AUSGEWÄHLTER ABSCHNITT>
:::::

Fortschritt mit Vernunft

In einer Zeit hektischer Modellexplosion bei den japanischen Kamerariesen gönnte sich Nikon eine lange Atempause. Die ist jetzt beendet. Die neue Spiegelreflexkamera Nikon F-301 soll der Marke einen neuen Käuferkreis erschließen und gilt als Vorbote einer künftigen Kamerageneration des traditionsbewußten japanischen Herstellers.

Früher bestimmte in erster Linie die Technik, wann eine neue Nikon-Kamera zu erscheinen hatte. Unsere neue Nikon F-301 dagegen ist streng an den Wünschen des Marktes orientiert. So umschreibt der Leiter des Geschäftsbereichs Foto der Nikon GmbH, Kristof Friebe, den Sinneswandel in puncto Modellpolitik der Tokioter Mutter. Die neue Nikon kann in der Tat als Kamera-Wunschkind einer großen Konsumentengruppe gelten, die eine Kamera nicht als supermodernen Technik-Fetisch, sondern als möglichst unkompliziertes Werkzeug zum Bildermachen sieht.

:::::

ANGEZEIGTE DATEN>
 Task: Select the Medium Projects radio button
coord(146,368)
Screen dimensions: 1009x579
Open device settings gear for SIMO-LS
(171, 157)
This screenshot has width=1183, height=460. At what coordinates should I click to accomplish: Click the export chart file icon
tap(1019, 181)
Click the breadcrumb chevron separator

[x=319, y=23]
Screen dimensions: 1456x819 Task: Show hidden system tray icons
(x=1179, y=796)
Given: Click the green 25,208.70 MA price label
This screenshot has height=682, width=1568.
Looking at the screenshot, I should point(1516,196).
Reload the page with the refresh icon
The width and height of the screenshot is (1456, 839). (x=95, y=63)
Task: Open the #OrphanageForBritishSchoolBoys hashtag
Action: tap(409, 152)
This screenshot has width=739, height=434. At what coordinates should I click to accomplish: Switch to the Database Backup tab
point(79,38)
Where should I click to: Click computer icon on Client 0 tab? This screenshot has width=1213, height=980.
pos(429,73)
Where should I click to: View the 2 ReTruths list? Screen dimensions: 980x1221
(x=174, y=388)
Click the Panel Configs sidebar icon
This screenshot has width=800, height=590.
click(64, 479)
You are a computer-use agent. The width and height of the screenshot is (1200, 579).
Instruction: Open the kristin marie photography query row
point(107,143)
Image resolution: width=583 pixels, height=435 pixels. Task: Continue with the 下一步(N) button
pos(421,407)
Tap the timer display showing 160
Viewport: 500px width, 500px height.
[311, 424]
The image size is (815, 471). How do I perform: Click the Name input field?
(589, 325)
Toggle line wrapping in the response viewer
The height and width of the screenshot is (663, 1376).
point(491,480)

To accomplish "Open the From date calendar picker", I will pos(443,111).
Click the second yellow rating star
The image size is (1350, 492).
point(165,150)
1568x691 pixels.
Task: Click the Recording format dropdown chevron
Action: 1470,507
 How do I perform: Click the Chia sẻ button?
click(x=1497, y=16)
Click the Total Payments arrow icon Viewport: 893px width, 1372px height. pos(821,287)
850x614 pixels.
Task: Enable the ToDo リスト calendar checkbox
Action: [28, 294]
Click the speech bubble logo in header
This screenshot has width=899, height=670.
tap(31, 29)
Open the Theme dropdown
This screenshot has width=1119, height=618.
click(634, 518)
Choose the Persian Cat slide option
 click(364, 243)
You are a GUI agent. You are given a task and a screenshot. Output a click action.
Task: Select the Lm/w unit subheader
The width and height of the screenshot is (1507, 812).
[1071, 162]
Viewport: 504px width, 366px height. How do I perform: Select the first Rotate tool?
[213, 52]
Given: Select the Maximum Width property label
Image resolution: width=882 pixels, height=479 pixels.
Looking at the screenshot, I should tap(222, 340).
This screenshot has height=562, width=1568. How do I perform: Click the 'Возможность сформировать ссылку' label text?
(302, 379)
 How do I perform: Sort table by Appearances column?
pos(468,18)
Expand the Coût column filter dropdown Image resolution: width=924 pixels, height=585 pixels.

:::::

AUFGABEN>
**a)** Wie lässt sich der Absatz im Abschnitt über die Nikon F-301, der mit „In einer Zeit hektischer Modellexplosion“ beginnt, als kurze Stichpunktliste mit seinen wesentlichen Aussagen wiedergeben?
**b)** Schreiben Sie aus dem Abschnitt über die Nikon F-301 die Stelle von „In einer Zeit“ bis einschließlich „traditionsbewußten japanischen Herstellers.“ wortgetreu ab.
**c)** Welche zusammengesetzten Wörter im Abschnitt über die Nikon F-301 enthalten den Bestandteil „Kamera“? Nennen Sie alle.
Die Zeilen haben mit dem Abschnitt über die Nikon F-301 nichts zu tun.

LÖSUNGEN>
**a)**
- Während die japanischen Kamerahersteller hektisch neue Modelle herausbrachten, legte Nikon eine lange Pause ein. Diese Pause ist jetzt vorbei.
- Die neue Spiegelreflexkamera Nikon F-301 soll der Marke einen neuen Käuferkreis erschließen.
- Sie gilt als Vorbote einer künftigen Kamerageneration des traditionsbewussten japanischen Herstellers.

**b)**
In einer Zeit hektischer Modellexplosion bei den japanischen Kamerariesen gönnte sich Nikon eine lange Atempause. Die ist jetzt beendet. Die neue Spiegelreflexkamera Nikon F-301 soll der Marke einen neuen Käuferkreis erschließen und gilt als Vorbote einer künftigen Kamerageneration des traditionsbewußten japanischen Herstellers.

**c)**
- Kamerariesen
- Spiegelreflexkamera
- Kamerageneration
- Nikon-Kamera
- Kamera-Wunschkind